Radiosensitivity of the unmodified HEK293T cell line and the HEK-LGR4/5 double-knockout cell lines with stable LGR5FL or LGR5Δ5 expression or empty vector expression.

Figure 9

(a) Venn diagram of the HEK293T-LGR4/5 knockout cell lines (empty vector PLVX, LGR5FL, or LGR5Δ5 clones). (b) Volcano plot showing genes differentially expressed between the empty vector PLVX and LGR5Δ5 of the HEK293T-LGR4/5 knockout cell lines. (c) Heatmap of the expression of 15 genes related to LGR5Δ5 and LGR5FL overexpression (HEK293T-LGR4/5 knockout cell lines).

Figure 10

Western blot analysis of LGR5-regulated proteins in full-length LGR5 (FL)- and LGR5Δ5 (Δ5)-overexpressing HEK293T cells with single (LGR5) or double (LGR4/5) CRISPR Cas9 knockout with or without stimulation (Wnt3a and RSPO1) compared with control cells (PLVX) transfected with an empty vector.
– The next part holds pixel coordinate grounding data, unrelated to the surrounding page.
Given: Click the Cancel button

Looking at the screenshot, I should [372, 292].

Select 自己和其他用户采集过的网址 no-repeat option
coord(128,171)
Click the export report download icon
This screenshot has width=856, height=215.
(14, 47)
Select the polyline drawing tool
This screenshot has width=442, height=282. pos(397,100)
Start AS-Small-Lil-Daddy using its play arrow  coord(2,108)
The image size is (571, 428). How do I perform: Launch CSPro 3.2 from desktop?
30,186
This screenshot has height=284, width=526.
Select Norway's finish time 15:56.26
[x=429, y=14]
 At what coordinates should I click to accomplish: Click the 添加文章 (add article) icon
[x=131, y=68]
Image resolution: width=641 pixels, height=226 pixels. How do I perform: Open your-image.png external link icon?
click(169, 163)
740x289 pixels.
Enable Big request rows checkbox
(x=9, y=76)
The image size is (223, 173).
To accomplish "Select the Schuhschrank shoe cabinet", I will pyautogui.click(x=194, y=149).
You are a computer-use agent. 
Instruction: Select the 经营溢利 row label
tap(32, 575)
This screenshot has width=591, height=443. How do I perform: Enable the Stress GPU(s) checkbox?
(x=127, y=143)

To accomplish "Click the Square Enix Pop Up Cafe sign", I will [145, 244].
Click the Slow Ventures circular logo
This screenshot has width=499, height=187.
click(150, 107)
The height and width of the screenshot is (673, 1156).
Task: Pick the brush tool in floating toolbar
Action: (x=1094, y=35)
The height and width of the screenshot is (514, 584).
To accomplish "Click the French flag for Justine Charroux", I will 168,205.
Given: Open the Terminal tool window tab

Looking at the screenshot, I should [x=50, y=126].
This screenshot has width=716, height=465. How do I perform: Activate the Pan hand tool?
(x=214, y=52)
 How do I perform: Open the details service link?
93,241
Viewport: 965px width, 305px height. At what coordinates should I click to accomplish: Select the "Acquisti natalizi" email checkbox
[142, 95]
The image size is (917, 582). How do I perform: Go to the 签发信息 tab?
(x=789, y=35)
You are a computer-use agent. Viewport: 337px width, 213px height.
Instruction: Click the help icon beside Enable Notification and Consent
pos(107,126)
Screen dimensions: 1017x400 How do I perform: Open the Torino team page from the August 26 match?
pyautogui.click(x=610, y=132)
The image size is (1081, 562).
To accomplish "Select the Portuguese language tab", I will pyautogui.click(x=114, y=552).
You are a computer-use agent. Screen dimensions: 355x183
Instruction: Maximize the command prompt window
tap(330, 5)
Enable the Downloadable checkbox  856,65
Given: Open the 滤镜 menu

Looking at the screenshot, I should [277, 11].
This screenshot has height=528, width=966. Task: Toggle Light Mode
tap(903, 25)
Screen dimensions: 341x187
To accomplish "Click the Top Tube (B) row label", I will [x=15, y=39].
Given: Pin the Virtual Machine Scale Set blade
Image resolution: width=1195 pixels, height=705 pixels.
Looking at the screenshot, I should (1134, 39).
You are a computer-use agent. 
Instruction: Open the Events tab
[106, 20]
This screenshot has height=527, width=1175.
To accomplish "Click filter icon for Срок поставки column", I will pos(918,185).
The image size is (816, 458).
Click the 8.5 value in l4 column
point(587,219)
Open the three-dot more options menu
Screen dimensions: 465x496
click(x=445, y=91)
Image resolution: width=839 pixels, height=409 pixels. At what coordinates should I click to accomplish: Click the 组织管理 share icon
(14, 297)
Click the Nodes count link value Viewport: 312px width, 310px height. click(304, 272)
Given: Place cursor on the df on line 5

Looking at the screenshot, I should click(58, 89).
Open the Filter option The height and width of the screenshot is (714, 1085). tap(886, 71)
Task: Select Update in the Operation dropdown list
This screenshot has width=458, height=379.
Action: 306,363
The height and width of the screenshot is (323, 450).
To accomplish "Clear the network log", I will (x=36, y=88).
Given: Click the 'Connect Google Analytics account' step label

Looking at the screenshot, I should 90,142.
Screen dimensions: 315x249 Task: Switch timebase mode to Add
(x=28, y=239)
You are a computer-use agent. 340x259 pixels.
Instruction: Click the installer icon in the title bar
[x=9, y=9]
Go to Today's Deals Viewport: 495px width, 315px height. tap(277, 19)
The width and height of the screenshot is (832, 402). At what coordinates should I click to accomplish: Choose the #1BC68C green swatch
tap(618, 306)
LGR5 and LGR5Δ5 were tagged with a YFP tag (27 kDa) for selection. ß actin was included as a loading control. Protein was isolated from adherent cells.

Figure 11

Postulated pathways associated with LGR5FL or LGR5Δ5 overexpression. LGR5FL activated the Wnt pathway, but LGR5Δ5 did not. LGR5FL overexpression is related to lupus erythematosus disease and fibrillar collagen regulation, whereas LGR5Δ5 overexpression is related to angiogenesis and fibrillar collagen regulation pathways. Our data also suggest that LGR5FL influences the level of genes associated with protein modification, transcription efficiency, and DNA accessibility adaptation in terms of epigenetic modifications. LGR5Δ5 seems to affect RSPO1 (the ligand of LGR5), an autoregulatory feedback loop activity of RSPO1. (Created with BioRender.com).